Plus, I was a little uncertain going into the book. I heard the author talk about it in 2019 at YALC (the big YA book festival in London) and, to be honest, it did not sound like my sort of thing. However, this year (2021) the sequel was released, and it’s a UKYA fantasy – and I want to support those as much as I can.

Given both of those pre-existing assumptions/difficulties, I enjoyed this book much more than I was expecting. It draws on the horror of the monsters and the fates (the Norns) of the Norse mythology.

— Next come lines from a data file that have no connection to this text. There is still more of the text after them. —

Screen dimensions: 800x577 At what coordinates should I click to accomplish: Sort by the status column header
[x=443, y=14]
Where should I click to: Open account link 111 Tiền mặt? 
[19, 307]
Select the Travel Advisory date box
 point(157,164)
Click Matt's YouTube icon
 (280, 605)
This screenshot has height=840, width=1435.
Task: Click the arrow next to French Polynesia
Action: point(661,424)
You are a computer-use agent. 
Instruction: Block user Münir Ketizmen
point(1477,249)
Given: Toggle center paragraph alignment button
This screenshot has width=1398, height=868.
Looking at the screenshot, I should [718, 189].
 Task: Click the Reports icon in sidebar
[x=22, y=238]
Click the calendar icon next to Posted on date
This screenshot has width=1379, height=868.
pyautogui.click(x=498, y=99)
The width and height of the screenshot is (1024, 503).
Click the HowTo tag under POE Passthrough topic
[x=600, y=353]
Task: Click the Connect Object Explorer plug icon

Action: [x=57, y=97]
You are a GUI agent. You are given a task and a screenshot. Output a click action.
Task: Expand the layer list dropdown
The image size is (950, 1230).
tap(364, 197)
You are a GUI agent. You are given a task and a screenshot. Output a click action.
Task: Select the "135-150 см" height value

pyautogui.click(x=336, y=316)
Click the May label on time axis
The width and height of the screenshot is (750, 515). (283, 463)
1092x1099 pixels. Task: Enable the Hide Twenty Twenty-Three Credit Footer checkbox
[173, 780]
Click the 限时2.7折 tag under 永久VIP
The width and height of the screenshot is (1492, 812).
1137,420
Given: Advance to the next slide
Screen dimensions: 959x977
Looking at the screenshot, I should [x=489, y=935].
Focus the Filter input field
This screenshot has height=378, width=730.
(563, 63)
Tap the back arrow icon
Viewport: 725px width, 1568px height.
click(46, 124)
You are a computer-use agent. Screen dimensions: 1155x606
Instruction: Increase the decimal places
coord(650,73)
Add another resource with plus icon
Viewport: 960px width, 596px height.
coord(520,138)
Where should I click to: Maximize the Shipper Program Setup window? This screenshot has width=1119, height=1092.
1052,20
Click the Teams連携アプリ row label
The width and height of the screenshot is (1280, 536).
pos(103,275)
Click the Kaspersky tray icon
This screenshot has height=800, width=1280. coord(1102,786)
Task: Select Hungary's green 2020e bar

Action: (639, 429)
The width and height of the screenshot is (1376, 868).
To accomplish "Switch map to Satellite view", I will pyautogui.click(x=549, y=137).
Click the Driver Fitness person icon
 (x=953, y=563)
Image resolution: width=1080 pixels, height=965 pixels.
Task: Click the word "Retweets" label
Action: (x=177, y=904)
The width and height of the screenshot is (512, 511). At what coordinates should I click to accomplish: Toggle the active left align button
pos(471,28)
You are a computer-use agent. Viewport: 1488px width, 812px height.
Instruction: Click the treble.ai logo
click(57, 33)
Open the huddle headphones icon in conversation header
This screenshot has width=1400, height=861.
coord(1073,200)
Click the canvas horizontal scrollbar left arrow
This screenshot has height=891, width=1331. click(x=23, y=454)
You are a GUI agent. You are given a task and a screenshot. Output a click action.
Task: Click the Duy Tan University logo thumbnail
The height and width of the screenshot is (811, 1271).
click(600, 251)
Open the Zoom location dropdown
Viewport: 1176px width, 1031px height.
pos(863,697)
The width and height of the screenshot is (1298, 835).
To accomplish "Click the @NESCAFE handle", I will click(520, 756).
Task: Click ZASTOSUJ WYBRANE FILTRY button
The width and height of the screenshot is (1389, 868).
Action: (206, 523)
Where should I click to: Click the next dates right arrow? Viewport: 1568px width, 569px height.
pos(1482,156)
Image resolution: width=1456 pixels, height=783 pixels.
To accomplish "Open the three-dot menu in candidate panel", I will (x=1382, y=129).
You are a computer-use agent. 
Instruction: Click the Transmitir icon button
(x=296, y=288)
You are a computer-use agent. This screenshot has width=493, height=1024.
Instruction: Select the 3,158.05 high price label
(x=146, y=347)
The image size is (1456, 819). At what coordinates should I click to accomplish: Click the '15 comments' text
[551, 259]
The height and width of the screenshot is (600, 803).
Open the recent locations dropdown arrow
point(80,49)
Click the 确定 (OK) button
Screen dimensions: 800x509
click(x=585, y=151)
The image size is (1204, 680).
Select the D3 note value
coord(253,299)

It really does play on the horror aspect – we’re talking almost to the point of it being a horror rather than a fantasy. It’s set in a remote island in Norway, where the nights are long, walls of fog roll off the sea and hide the world. There are strange noises, flickering lights, unexpected happenings, and a monster prowling outside. It is very suspenseful, and I do like something that conjures a good atmosphere.

I am sitting here trying to work out what to say about this book, but beyond “it was creepy”, there isn’t much to say as there isn’t much book. It happens over a handful of days (so the romance is pretty quick, but then again, I don’t read for the romance), and there isn’t much you can fit in that few pages. It is largely eerie happenings, and then the ancestors coming, getting all the info and charging off to fight in the very fast finale.

The ending was a bit… too neat and quick for me. The mother just turned around, changing her mind about the issue that had driven a wedge between her and Martha way too fast, and with no explanation. It all felt a bit too convenient, a bit too much of a “here’s a happy, hopeful ending with everything turning out just right” for me to buy it.

Will I read the sequel? Yeah – probably at some point. I do hate leaving things unfinished.